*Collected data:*

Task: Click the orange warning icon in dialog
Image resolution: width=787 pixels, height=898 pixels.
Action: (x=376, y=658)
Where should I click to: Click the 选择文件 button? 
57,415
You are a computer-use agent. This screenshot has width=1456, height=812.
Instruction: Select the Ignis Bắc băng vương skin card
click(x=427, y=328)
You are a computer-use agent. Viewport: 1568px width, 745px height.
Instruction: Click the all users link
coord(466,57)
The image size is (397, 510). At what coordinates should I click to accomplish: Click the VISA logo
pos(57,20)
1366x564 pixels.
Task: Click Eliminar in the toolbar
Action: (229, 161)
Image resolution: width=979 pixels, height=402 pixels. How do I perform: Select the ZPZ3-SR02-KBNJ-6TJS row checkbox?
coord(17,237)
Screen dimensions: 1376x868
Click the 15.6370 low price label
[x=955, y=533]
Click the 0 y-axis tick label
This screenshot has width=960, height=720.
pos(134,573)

*EXERCISE AIM:*
Show me every line of the entries above that holds "computer".

*RESPONSE BOX:*
You are a computer-use agent. This screenshot has width=1456, height=812.
You are a computer-use agent. Viewport: 1568px width, 745px height.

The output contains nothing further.